The hotel industry has been working hard to convince investors that the technology and blockchain have the potential to revolutionise their business models.
However, many are not convinced, with some investors concerned that the currency could be used to hide money in the hotel room.
With the government’s latest guidance, there is now a greater emphasis on bitcoin as a potential payment option for some guests, but some are still sceptical about its value.
As a result, the hotel industry is exploring other payment options, such as the blockchain.
The technology behind the hotel chain is a cryptocurrency called Ether, which is being developed by the London-based blockchain startup Blockchain.

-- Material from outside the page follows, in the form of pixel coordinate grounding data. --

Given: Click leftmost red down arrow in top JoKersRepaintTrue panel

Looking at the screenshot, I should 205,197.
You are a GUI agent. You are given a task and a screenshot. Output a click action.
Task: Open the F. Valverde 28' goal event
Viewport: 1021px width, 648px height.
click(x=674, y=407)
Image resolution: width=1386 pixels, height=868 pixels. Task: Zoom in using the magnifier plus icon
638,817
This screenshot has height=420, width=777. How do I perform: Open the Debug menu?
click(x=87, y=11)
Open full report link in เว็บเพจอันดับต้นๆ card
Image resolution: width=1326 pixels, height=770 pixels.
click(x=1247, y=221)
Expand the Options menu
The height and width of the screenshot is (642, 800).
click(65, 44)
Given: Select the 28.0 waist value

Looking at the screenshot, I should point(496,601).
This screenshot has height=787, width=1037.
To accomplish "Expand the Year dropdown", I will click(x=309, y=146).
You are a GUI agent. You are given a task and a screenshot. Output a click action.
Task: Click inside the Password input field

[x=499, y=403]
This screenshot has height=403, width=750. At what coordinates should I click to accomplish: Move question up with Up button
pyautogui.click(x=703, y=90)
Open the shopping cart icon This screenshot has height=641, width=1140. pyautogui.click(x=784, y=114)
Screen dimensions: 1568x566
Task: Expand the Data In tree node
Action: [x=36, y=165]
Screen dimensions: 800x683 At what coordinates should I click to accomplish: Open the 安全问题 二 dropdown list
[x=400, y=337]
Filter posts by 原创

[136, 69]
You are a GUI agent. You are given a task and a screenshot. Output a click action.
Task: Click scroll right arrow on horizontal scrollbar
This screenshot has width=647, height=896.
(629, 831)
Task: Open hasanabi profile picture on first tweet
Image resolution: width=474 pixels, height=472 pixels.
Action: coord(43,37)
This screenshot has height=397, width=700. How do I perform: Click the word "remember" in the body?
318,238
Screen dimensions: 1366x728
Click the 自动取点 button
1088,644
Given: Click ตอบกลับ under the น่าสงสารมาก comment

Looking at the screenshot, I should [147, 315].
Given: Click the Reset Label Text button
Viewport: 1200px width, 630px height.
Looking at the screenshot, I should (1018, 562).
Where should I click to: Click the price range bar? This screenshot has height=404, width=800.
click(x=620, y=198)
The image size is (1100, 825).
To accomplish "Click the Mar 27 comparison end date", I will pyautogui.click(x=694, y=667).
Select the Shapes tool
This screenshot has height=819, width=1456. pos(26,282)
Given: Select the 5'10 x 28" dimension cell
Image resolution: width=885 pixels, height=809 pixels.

The company is developing a software to use a virtual currency called Ether in hotel booking processes, including booking hotel rooms.
The firm claims that Ether can be used as a payment option without the need for a bank account or credit card.
The aim is to enable people to pay for rooms using the hotel network without needing to pay an extra fee, while also saving hoteliers money in transaction fees.
While the company is not yet fully accepting Ether, it is working on a number of features which are being considered as part of the project.
Blockchain.io co-founder and CEO David Marcus told IBTimes UK that while he has yet to see any evidence of a surge in the currency’s value in the UK, he believes the company can help hoteliers with the issue.
“In the UK we are using a lot of fiat currencies and Bitcoin is one of those,” he said.
“The biggest challenge we face is the fact that we have no regulatory framework, we don’t have any legal framework to deal with the currency and there is no way for people to get their money out of there without resorting to fraud.”
The aim, according to Mr Marcus, is to “make a crypto currency that is a global payment platform, not an intermediary between bank accounts or credit cards.”
The hotel industry, which accounts for around 12% of the UK’s £50 billion economy, is currently using the blockchain as part the platform to make the process of booking hotel room more efficient and secure.
According to the company, its goal is to have Ether-enabled hotels on the market by the end of 2019.
Mr Marcus said that although Ether-based currencies will be a “long way off” for most people, they will allow for a “safer and more secure” payment method for hoteliers.
However he added that he was not worried about the currency becoming a money laundering tool.
“We have no idea if it will be used for money laundering or not,” he told Ibtimes UK.
“But if you want to make sure you don’t get caught up in the money laundering game, you don-t want to use Ether.”